→ **УСЛОВИЕ ЗАДАЧИ 1**: Верни дословно фрагмент текста о Блейке от слов "Надеюсь, все слушатели" до слов "нём поговорим отдельно)." включительно.

→ **ТЕКСТ**:
■ ■ ■
Обратите внимание на слово Whoredoms (нечто вроде «блудодейства»)! Оно не влезло в строку и заворачивается вверх, примерно так же, как современный школьник может завернуть строчку в тетради. (Про «современный» я, наверное, преувеличил.)
Блейк, как вы поняли, не только поэт – он графический иллюстратор своих книг, он также художник с собственным неповторимым стилем, причём выдающийся художник: его иллюстрации к «Божественной комедии» имеют самостоятельное значение. Он – мистик, при этом редчайший в мировой истории (возможно, единственный) пример мистика-ремесленника, даже мистика-техника. В конце концов, дело гравёра – сложная профессия, а гравировальный станок, даже ручной, – непростое оборудование.
Отступление третье. Думаю, существует нечто вроде «теста на мистика», позволяющего оценить степень терпимости каждой конкретной страны к духовной культуре. Возьмём для примера Британию самого начала XIX века, Советский Союз и сегодняшнюю Россию в свете их отношения к собственным мистикам. Англия своего буйного подданного, вероятно, слегка страшилась, но в любом случае позволила ему жить честной жизнью среднего буржуа и даже зарабатывать деньги своим талантом (в 1800 году Блейк покупает на собственные сбережения двухэтажный кирпичный дом в Фэлпеме, где проживёт примерно четыре года). Даниил Андреев к концу жизни не имел даже собственной комнаты. Но, как бы то ни было, он существовал – и сумел закончить свой opus magnum. Судить, как прошла этот тест современная Россия, пока сложно: мистики редко становятся известны при жизни. Но создаётся впечатление, что Россия наших дней к мистикам бесконечно равнодушна. Она не помешает им жить и творить, буде они появятся – она их просто не заметит, посчитав в лучшем случае неопасными сумасшедшими, точнее, не увидев никакой разницы между теми и другими. Духовный климат не тот, причём не «государственный», а именно общественный климат. Вот и вопрос: отчего современное российское общество равнодушно к мистицизму?
Надеюсь, все слушатели и читатели понимают разницу между религиозным мистицизмом и бессовестной эксплуатацией человеческого суеверия в стиле «Потомственная ведунья Анастасия снимет и наведёт порчу»?
Взгляните, к примеру, на страницу 32 из поэмы «Мильтон» (это так называемый «экземпляр А», сейчас он хранится в Британском музее). Нижняя часть страницы – рисунок (о нём поговорим отдельно).
Илл. 1. «Мильтон», стр. 32. Экземпляр А, Британский музей
Выше мы назвали «Мильтон» поэмой. Хоть Блейк и сам даёт тексту такой подзаголовок (полное название – Milton: A Poem), определение ошибочно – или, как минимум, почти ни о чём не говорит. «Мильтон» – это иллюстрированный прозаико-поэтический мистический эпос. Он входит в число так называемых «пророческих книг» (англ. prophetic books), которые за свою жизнь Блейк написал и издал целую дюжину. Среди других подобных эпосов – «Книга Тэль», «Книга Уризена», «Книга Лос», «Вала, или Четыре Зоа». Любой человек, прочитавший «Розу мира» Даниила Андреевна, наверняка знаком с диковинными именами и названиями (вроде «Олирна», «Навна», «уицраор», «игвы», «раругги» и пр.), которые выпрыгивают на читателя откуда ни возьмись и к которым он, читатель, не знает, как относиться. (Вероятно, следует или полностью верить им и тому, что эти названия в обиходе у жителей иных миров, – или, наоборот, не верить и считать сказкой, которую «Бог нашептал поэту на ухо». )
■ ■ ■
→ **УСЛОВИЕ ЗАДАЧИ 2**: В строках данных от самой первой до строки с "Viewport: 1568px width, 677px" включительно поменяй "Task:" на "Задача:", ничего больше не трогая. Выведи только эти строки.

Элементы из набора данных:
■ ■ ■
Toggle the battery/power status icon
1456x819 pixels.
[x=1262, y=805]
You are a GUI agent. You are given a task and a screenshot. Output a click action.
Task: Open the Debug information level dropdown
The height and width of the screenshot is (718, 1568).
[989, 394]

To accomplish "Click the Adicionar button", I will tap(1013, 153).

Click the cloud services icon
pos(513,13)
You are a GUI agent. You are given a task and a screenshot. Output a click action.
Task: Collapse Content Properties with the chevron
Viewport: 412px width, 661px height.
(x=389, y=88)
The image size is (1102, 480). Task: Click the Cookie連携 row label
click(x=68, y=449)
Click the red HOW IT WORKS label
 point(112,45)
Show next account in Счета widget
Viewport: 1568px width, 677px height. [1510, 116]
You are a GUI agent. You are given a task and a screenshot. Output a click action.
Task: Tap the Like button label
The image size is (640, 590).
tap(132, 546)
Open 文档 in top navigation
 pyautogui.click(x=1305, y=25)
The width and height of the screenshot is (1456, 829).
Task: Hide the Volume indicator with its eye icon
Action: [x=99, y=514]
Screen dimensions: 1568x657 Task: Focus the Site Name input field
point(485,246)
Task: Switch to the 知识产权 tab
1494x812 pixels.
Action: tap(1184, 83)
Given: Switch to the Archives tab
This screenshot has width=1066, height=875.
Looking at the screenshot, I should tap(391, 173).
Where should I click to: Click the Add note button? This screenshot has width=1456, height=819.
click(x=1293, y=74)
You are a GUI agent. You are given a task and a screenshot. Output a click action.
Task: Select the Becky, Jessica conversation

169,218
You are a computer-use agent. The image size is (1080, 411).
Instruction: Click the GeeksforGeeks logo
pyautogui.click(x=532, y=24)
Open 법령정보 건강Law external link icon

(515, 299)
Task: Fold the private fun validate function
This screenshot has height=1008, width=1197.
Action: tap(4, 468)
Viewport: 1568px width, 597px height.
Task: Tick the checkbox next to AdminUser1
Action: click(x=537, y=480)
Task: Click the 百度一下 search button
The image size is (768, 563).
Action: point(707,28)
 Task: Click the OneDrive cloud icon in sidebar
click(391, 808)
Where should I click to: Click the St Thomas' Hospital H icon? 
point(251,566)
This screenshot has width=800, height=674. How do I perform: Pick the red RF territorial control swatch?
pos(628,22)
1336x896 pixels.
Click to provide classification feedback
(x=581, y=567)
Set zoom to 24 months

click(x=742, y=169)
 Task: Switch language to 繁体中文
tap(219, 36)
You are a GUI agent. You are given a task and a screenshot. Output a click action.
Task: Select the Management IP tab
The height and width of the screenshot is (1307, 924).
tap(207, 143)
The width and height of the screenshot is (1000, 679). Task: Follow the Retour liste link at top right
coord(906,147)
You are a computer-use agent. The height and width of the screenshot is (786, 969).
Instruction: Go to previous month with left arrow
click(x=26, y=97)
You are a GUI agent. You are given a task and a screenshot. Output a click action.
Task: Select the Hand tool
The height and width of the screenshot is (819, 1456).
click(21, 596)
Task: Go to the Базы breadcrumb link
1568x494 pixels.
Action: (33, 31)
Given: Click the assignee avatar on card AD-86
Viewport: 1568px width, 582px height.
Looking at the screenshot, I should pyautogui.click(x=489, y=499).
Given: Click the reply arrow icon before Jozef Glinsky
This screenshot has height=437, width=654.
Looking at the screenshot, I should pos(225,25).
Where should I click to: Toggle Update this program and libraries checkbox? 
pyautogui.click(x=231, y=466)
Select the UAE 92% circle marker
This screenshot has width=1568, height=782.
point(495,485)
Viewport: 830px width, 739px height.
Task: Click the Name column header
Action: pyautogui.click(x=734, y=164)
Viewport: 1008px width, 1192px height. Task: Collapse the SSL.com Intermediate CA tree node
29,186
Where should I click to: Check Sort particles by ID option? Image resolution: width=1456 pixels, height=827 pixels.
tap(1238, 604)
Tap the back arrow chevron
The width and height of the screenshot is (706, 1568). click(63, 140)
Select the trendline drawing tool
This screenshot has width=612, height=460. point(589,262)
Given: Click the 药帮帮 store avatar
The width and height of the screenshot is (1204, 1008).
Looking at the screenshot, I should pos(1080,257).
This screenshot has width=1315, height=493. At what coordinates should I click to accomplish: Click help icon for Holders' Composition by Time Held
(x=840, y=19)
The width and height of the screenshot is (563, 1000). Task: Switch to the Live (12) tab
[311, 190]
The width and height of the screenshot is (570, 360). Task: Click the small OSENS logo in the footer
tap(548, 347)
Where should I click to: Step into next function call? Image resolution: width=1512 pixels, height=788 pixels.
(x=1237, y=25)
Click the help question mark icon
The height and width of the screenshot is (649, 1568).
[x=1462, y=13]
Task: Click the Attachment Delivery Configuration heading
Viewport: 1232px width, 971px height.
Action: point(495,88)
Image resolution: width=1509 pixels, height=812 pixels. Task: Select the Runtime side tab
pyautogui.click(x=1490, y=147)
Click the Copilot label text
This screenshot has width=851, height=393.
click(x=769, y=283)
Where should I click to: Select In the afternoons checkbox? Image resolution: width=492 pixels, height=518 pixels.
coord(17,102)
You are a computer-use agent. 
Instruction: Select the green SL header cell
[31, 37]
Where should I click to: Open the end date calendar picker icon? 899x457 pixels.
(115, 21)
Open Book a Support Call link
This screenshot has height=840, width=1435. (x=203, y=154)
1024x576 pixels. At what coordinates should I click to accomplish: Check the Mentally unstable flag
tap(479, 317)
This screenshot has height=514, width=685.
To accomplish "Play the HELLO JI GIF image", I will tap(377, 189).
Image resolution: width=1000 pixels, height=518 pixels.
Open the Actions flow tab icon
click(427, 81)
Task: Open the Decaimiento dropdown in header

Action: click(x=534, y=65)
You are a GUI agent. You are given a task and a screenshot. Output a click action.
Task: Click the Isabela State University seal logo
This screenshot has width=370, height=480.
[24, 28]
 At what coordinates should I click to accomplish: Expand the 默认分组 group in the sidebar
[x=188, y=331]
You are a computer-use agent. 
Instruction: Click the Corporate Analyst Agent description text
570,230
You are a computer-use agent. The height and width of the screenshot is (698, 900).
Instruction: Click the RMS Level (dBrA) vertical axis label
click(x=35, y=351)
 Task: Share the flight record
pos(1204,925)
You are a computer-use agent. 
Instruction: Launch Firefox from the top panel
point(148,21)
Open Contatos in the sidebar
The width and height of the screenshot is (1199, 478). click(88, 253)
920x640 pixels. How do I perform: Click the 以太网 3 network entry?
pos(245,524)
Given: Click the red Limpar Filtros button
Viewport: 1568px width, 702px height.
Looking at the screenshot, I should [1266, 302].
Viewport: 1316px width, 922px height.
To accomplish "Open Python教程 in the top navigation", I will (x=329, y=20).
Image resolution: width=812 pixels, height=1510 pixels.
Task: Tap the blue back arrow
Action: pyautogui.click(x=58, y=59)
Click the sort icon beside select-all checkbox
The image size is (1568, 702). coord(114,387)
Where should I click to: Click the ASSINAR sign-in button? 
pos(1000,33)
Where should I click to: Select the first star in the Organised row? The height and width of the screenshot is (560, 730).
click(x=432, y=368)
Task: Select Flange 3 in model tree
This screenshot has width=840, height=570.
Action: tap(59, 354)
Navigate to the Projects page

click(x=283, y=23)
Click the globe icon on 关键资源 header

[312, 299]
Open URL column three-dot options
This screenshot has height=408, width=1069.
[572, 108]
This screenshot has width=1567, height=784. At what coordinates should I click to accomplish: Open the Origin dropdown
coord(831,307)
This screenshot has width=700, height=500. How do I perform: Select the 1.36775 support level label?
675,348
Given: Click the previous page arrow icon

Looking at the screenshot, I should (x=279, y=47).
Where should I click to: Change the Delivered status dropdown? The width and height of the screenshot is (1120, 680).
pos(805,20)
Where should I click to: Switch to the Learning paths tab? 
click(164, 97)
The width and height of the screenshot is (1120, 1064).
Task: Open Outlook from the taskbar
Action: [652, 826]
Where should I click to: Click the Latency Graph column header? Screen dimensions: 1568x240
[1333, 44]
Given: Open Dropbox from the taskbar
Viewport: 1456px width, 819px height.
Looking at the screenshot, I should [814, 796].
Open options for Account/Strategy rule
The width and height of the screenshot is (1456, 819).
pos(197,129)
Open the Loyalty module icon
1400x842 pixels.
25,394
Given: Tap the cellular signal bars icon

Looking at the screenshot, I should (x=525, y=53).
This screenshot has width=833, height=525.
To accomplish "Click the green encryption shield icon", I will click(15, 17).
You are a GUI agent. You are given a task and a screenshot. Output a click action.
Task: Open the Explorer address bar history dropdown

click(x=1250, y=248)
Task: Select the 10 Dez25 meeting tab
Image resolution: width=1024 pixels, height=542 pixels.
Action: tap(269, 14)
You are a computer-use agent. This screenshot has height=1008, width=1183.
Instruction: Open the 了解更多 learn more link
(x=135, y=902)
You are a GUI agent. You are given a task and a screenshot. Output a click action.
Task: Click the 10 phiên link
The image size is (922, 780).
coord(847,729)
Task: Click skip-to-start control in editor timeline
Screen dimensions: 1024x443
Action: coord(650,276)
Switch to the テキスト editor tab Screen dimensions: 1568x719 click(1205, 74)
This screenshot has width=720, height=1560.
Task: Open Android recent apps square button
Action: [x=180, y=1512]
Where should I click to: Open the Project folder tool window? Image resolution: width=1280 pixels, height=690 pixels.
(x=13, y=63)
■ ■ ■
→ **ПОЛНОЕ РЕШЕНИЕ 1**:
Надеюсь, все слушатели и читатели понимают разницу между религиозным мистицизмом и бессовестной эксплуатацией человеческого суеверия в стиле «Потомственная ведунья Анастасия снимет и наведёт порчу»?
Взгляните, к примеру, на страницу 32 из поэмы «Мильтон» (это так называемый «экземпляр А», сейчас он хранится в Британском музее). Нижняя часть страницы – рисунок (о нём поговорим отдельно).

→ **ПОЛНОЕ РЕШЕНИЕ 2**:
Toggle the battery/power status icon
1456x819 pixels.
[x=1262, y=805]
You are a GUI agent. You are given a task and a screenshot. Output a click action.
Задача: Open the Debug information level dropdown
The height and width of the screenshot is (718, 1568).
[989, 394]

To accomplish "Click the Adicionar button", I will tap(1013, 153).

Click the cloud services icon
pos(513,13)
You are a GUI agent. You are given a task and a screenshot. Output a click action.
Задача: Collapse Content Properties with the chevron
Viewport: 412px width, 661px height.
(x=389, y=88)
The image size is (1102, 480). Задача: Click the Cookie連携 row label
click(x=68, y=449)
Click the red HOW IT WORKS label
 point(112,45)
Show next account in Счета widget
Viewport: 1568px width, 677px height. [1510, 116]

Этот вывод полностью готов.